Honeywell’s 4Q17 earnings per share estimates
Honeywell (HON) is expected to post earnings per share (or EPS) of $1.84 in 4Q17, an increase of 37.3% on a year-over-year basis. In 4Q16, HON reported earnings per share of $1.34. If HON meets EPS estimates, it would mean record quarterly earnings per share.
The projected earnings per share in 4Q17 will be primarily driven by the reduction in operating expenses. Analysts have pegged HON’s 4Q17 cost of goods sold (or COGS) to be at $7.3 billion, a ~67.5% increase in projected sales. In 4Q16, HON reported COGS of $6.9 billion, which represented 68.9% of sales. This implies a decrease of 140 basis points on a year-over-year basis.
At the same time, HON’s selling, general, and administrative expenses are also expected to decline as a percentage of sales. HON expects to report SG&A expenses of ~$1.4 billion, a 12.7% increase in expected revenue. In 4Q16, SG&A expenses were reported at 15% of sales, which implies an improvement of 230 basis points on a year-over-year basis.
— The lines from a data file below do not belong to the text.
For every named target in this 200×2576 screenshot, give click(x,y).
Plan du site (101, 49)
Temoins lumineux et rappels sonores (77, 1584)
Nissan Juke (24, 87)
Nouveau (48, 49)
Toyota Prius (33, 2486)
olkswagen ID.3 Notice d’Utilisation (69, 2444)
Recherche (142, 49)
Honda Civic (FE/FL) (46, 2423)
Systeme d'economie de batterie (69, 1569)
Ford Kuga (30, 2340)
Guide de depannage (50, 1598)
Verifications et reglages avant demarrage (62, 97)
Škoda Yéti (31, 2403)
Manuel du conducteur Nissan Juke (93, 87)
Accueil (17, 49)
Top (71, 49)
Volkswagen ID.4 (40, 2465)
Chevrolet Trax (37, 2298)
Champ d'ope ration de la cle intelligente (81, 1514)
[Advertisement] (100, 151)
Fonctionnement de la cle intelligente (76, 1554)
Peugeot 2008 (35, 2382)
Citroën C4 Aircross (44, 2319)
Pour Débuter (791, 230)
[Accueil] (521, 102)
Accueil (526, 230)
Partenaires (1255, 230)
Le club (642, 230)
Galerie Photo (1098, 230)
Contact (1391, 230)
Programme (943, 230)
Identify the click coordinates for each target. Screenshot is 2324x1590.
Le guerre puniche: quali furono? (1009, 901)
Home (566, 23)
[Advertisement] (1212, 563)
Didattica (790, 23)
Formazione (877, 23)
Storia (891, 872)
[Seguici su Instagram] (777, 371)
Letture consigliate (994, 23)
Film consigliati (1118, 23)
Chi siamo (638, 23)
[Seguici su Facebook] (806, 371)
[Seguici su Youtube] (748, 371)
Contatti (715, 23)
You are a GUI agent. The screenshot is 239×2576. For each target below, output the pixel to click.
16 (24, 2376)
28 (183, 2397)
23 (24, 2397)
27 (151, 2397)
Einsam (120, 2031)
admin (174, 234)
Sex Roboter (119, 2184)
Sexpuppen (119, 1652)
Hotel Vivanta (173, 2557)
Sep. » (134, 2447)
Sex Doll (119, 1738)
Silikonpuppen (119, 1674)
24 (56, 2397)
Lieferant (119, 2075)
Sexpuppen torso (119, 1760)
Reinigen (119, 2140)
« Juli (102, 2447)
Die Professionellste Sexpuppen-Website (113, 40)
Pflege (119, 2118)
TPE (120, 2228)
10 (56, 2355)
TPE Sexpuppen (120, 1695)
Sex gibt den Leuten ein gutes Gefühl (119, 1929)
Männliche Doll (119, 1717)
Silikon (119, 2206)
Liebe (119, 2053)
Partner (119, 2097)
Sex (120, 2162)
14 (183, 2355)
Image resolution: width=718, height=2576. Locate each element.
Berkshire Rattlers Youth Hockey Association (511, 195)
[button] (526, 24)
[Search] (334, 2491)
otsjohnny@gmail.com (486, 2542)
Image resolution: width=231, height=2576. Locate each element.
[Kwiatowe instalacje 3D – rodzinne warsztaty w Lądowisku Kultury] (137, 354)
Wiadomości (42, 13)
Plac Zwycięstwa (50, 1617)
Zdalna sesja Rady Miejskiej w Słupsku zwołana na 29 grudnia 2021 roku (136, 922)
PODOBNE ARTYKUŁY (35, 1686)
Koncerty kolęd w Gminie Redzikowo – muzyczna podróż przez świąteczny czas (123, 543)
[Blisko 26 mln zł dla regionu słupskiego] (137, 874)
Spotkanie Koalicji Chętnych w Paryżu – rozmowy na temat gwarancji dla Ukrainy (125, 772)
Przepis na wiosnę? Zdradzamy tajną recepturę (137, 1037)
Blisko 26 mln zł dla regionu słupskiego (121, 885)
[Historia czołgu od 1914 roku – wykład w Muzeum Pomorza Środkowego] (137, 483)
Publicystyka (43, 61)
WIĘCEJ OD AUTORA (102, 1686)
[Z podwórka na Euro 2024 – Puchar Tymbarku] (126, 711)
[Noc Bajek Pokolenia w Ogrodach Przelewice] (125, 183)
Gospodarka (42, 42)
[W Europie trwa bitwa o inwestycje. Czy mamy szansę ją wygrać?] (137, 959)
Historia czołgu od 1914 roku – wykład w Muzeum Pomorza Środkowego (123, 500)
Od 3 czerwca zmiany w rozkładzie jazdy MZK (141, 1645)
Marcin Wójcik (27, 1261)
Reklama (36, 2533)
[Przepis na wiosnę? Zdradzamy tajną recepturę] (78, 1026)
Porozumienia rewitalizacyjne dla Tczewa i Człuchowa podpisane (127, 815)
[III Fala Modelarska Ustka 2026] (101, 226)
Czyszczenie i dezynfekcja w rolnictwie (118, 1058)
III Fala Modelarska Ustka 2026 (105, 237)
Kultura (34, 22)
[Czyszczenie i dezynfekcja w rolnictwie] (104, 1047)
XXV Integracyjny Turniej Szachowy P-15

In 3Q17, HON bought back 2.5 million shares for $343 million. At the end of 3Q17, HON had 771.4 million outstanding shares. However, analysts expect the number of outstanding shares in 4Q17 to be at 777.5 million shares. The increase in the number of shares could be due to stock plans, but it remains to be seen how many shares HON will buy back during 4Q17.
Investors can indirectly hold HON by investing in the Vanguard Industrials ETF (VIS), which invests 3.6% of its portfolio in Honeywell. The fund also provides exposure to Boeing (BA), 3M (MMM), and General Electric (GE), which have weights of 6.0%, 4.6%, and 4.4%, respectively, as of January 22, 2018.